An improved thermo-parameters method for dynamic shakedown analysis of railway subgrade

Abstract

To ensure the safety and stability of train operation, a reasonable evaluation of long-term durability of railway subgrade subjected to large number of cyclic train loads is necessary. With the concept of controlling safety margins against excessive inelastic deformation, shakedown theory provides an effective approach for the analysis of long-term performance of geotechnical structures. In this paper, an improved thermo-parameters method (TPM) is proposed to carry out dynamic shakedown analysis on the railway subgrade.

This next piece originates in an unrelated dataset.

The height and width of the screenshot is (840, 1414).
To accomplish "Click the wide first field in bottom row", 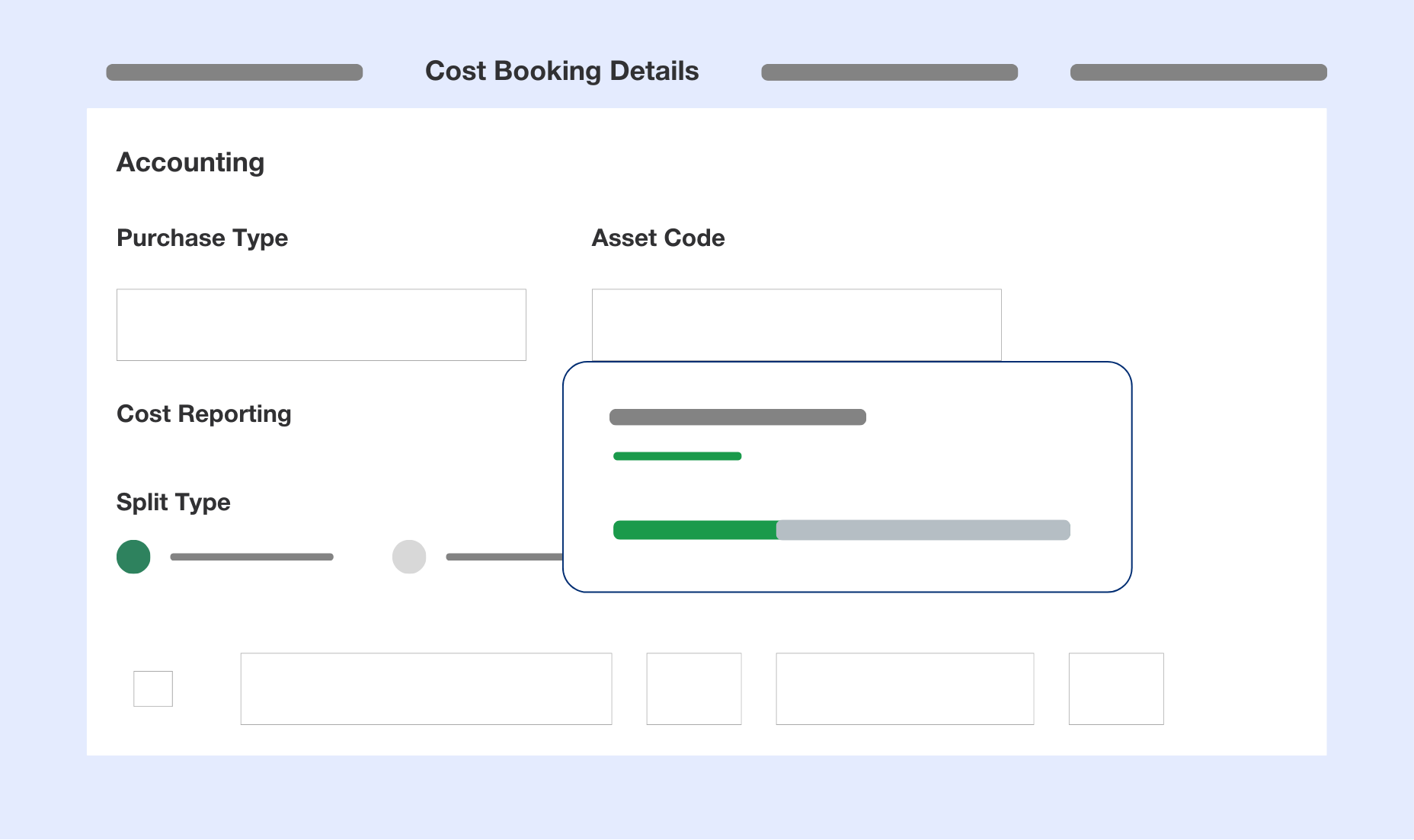I will 426,688.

Mathematically, the method is formulated as an optimization problem, in which the objective function is the dynamic shakedown limit and variables are the shakedown residual stresses defined through the distribution of hypothetical thermal stress field and further described by the Non-Uniform Rational B-Splines (NURBS) surface. The presented solution procedure was incorporated to the finite element (FE) model and numerical examples were presented to demonstrate its effectiveness for different cases. An in-situ test conducted in a fill section of railway subgrade was used for numerical modeling and further result validation. The results indicated that the dynamic shakedown limits varied with the loading frequency and showed smaller values than the quasi-static shakedown limit, especially at the natural frequency of structure. The current findings may be beneficial to the further understanding of the long-term durability and stability of subgrade under dynamic loading, and provide useful information for the shakedown design of the railway subgrade.